Tattered Cover, 44 P.3d at 1053 (emphasis added).
Although the ink is barely dry on Tattered Cover, the principle undergirding it is etched in Constitutional stone: “The First Amendment would, however, be a hollow promise if it left government free to destroy or erode its guarantees by indirect restraints so long as no law was passed that prohibits free speech, press, petition, or assembly as such.” Mine Workers, 389 U.S. at 222.
4. Indirect Restraints: The Due Process Vagueness Doctrine
The due process vagueness doctrine requires lawmakers to set reasonably clear guidelines to prevent arbitrary or discriminatory enforcement of a statute, Smith v. Goguen, 415 U.S. 566, 573 (1974), and it is unconstitutionally vague if its standards are so ill-defined as to create a danger of same. E.g., Kibler v. Colorado, 718 P.2d 531, 534 (Colo. 1979); Smith v. Plati, 258 F.3d 1167 (10th Cir. 2001). Moreover, when “a statute’s literal scope, unaided by a narrowing state court interpretation, is capable of reaching expression sheltered by the First Amendment, the doctrine demands a greater degree of specificity than in other contexts.” Smith v. Goguen, 415 U.S. at 573. And the reason is obvious: Unfettered discretion leads inexorably to selective enforcement of a statute, Kolender v. Lawson, 461 U.S. 352, 358 (1983); LDS, Inc. v. Healy, 197 Colo. 19, 21, 589 P.2d 490, 491 (1979), thereby chilling the First Amendment rights of all citizens, Arnett v. Kennedy, 416 U.S. 134, 231 (1983) (Marshall, J., dissenting), because “[w]hen one must guess what conduct or utterances may lose him his position, one necessarily will ‘steer far wider of the unlawful zone.’” Keyishian v. Board of Regents, 385 U.S. 589, 603-04 (1967), (quoting Speiser v. Randall, 357 U.S. 513, 526 (1958)).

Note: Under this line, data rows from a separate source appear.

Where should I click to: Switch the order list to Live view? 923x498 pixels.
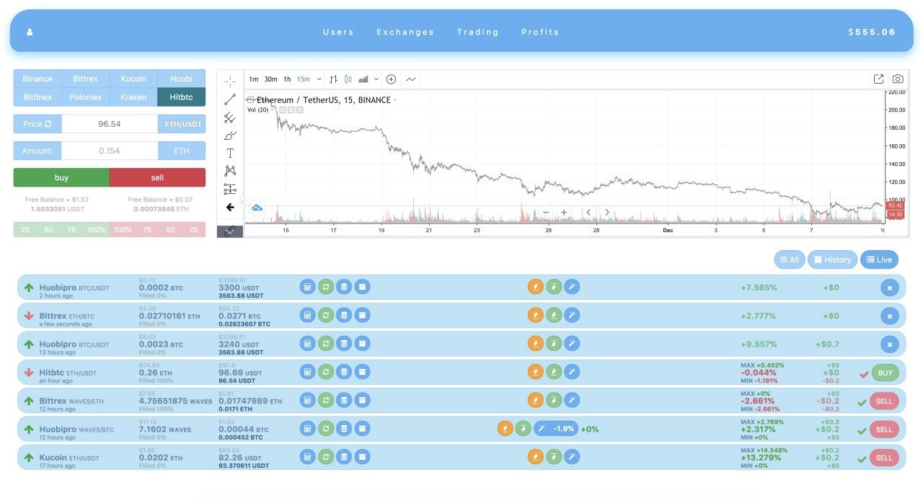tap(879, 260)
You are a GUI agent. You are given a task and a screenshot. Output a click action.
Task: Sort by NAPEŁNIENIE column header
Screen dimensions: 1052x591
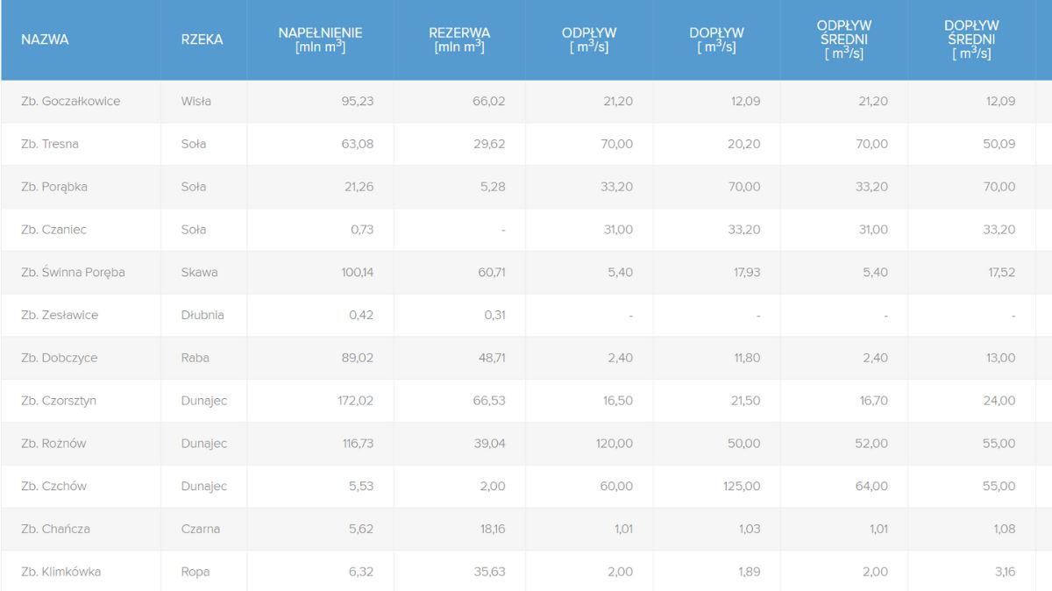tap(320, 39)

But how much specificity is enough? Again, we turn to Defendant Mary Mullarkey for the definitive answer: statutes “confronting First Amendment freedoms must be specific enough not to inhibit the exercise of those freedoms.” People v. Batchelor, 800 P.2d 599, 603 (Colo. 1990) (citation omitted; en banc opinion delivered by now-Chief Justice Mullarkey). And while a facially unconstitutional bar admission statute was upheld, the Court stated that the New York bar examiners’ practice of interpreting it in a manner respecting those freedoms was the dispositive fact. Law Students Civil Rights Committee, Inc. v. Wadmond, 401 U.S. 154 (1971). As such, a reasonable bar examiner would know that he or she was on a short First Amendment leash.
c. The Right to Due Process
The Due Process Clause requires governmental entities to provide a person whose constitutionally protected interests in life, liberty, or property18 are being threatened an “opportunity to be heard in a meaningful time and in a meaningful manner.” Matthews v. Eldridge, 424 U.S. 319, 333 (1976) (quoting Armstrong v. Manzo, 380 U.S. 545, 552 (1965). The due process standard “is flexible and calls for such procedural protections as the situation demands,” Morrissey v. Brewer, 408 U.S. 471, 481 (1972), determined by the weighing of three factors: the significance of the interest affected, the risk of erroneous deprivation inherent in existing procedures, and an assessment of whether improved procedures are worth the cost. Matthews, 424 U.S. at 335 (citation omitted).
1. The Process Due a Bar Applicant
With respect to professional licensure disputes, federal and state courts have determined the appropriate level of “process” due: a full, fair, trial-type hearing, Willner v. Committee on Character, 373 U.S. 96 (1963), conducted in a timely manner, Barry v. Barchi, 433 U.S. 455 (1979). Applicants can expect their ‘fitness’ to be judged by reference to an ascertainable and reasonably explicit standard, Doe v. Civil Aeronautics Board, 356 F.2d 699 (10th Cir. 1966), that the licensing agency will follow its own statutes, In re Thalheim, 853 F.2d 383 (5th Cir. 1988), and that it will issue a statement of reasons and indication of the proof relied upon by decisionmakers. In re Berkan, supra., cited with approval in In re Suspension of Judith Ward Mattox, 758 F.2d 1362 (10th Cir. 1985); see also, Elizondo, supra.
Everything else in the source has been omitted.